* **EXCERPTED DATA**
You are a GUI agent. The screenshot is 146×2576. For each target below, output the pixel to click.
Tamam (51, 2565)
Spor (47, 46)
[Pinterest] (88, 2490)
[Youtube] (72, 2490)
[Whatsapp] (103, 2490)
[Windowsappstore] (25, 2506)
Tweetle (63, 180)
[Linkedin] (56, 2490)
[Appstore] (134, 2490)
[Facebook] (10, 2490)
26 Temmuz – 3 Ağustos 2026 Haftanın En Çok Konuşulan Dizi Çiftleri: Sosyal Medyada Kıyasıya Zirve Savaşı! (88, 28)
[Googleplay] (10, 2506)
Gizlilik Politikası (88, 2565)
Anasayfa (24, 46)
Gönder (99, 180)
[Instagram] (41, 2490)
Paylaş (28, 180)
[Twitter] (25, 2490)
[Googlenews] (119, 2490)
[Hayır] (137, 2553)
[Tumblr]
==
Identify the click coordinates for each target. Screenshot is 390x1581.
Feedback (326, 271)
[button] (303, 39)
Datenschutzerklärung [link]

* **WHAT YOU ARE ASKED TO DO**
Which lines above carry the string "each"? Copy those lines.

* **ANSWER BELOW**
You are a GUI agent. The screenshot is 146×2576. For each target below, output the pixel to click.
Identify the click coordinates for each target. Screenshot is 390x1581.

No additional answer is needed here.